Annex
Dixons Group plc briefing note December
2001
WORKING WITH
WASTE CONTRACTORS
TO TACKLE
END OF
LIFE REFRIGERATION
DISPOSAL
Dixons Group is Europe's largest specialist
retailer of consumer electronic and electrical products. The Group
has more than 1,250 stores across the UK, the Republic of Ireland,
the Nordic region, Spain and France and trades in the UK and Ireland
as Dixons, Currys, PC World and The Link.
Currys is the leading choice for families buying
electricals for the home. We deliver seven days a week to households
throughout the UK.
Over the last financial year the Group collected
750,000 end of life white appliances (fridges, freezers, cookers
and washing machines), from people's homes at no cost to the consumer.
Of these, approximately 300,000 were fridges. These were recycled
or refurbished by a network of contractors, relieving Local Authorities
who would otherwise be obliged to collect or receive these products
of a significant burden. In effect Currys provided the consumer
and local authorities with a cost-free channel for the disposal
of this domestic waste.
Until November 2001 our sub-contractors, a network
of small waste disposal businesses, collected these appliances
from our depots. They disposed of them in one of three ways. If
suitable for re-use they were either refurbished for re-sale in
the UK, often to low income households, or exported for further
use countries outside the EU providing an income stream for the
contractors. If not able to be reused the contractors extracted
CFC gases from the fridge compressors, when present and recycle
them for their constituent parts and disposed of non-recyclable
materials through land fill.
Since mid-November contractors have withdrawn
these services as they will have no legal route to dispose of
these products from 1 January 2002 when phase two of EC Regulation
2037/2000 on substances that deplete the ozone layer is implemented
governing disposal of products containing CFCs. Phase two requires
the removal also of the CFCs from the foam insulation in the fridge
walls and doors, for which there are no facilities in the UK.

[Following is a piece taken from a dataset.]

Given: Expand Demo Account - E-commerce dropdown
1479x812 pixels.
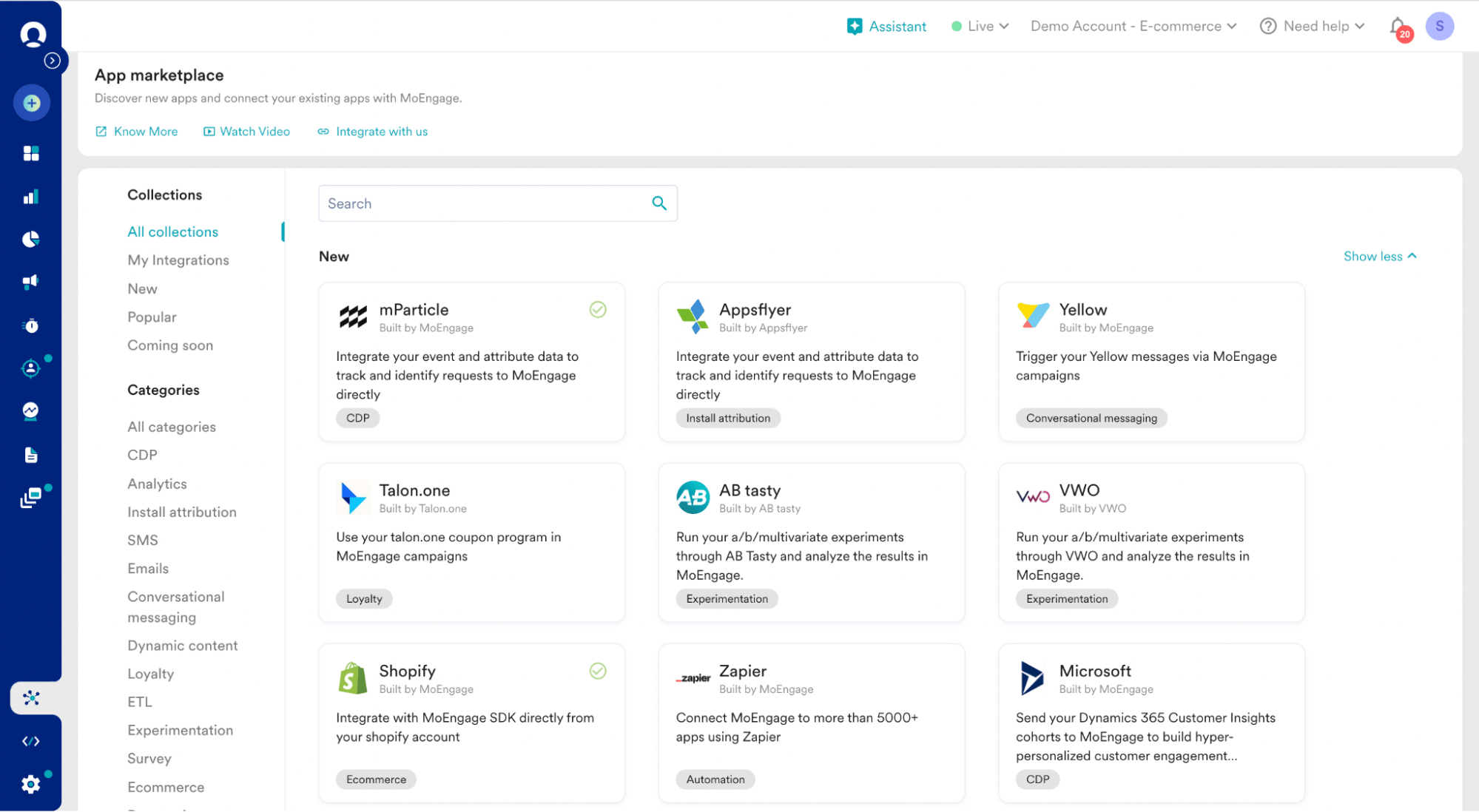Looking at the screenshot, I should click(1133, 27).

This will also end the export of fridges containing
CFCs to non-EU countriesthus ending an export revenue ending
stream for small businesses. This, combined with the non-availability
and heavy capital investment cost of extraction plant to comply
with the new regulations means that many contractors believe their
business is now non-viable.
What would we do were the implementation of these
regulations to be delayed?
We rely on these small contractors to dispose
not only of used fridges but also other used white goods (cookers
and washing machines). The resale potential of these is far more
limited and for many contractors it was the fridge revenue that
made their businesses viable. Without the fridge revenue several
have given notice that they may withdraw all collection services.

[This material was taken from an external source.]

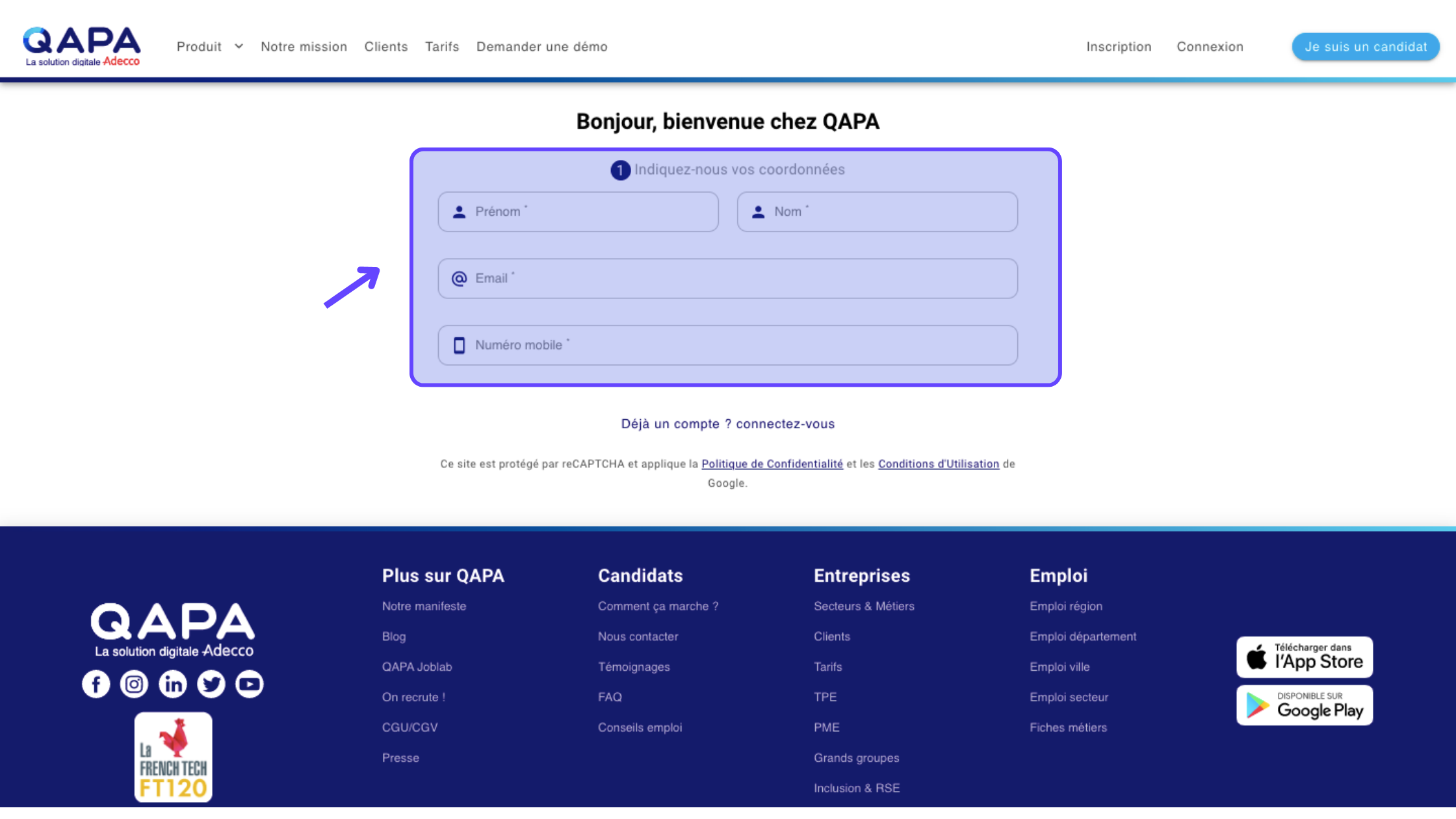The height and width of the screenshot is (819, 1456).
Task: Click Demander une démo menu item
Action: (x=541, y=47)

Many will exit the recycling and waste disposal business altogether.
Were the regulations to be delayed
we believe this network of contractors could be persuaded to restart
their collection services. For their businesses to be viable they
need this part of their business to generate an income streamwhich
would require the retention of the ability to export fridges suitable
for sale and re-use. We estimate that, until now, up to half of
the UK's end of life fridges were exported rather than disposed
of domestically.
Were Government to signal its intention
to initiate the recycling credit scheme flagged by DEFRA officials
we believe that this could create the impetus to get local authorities,
major waste contractors and retailers together to investigate
the feasibility of creating self-funding CFC extraction plants.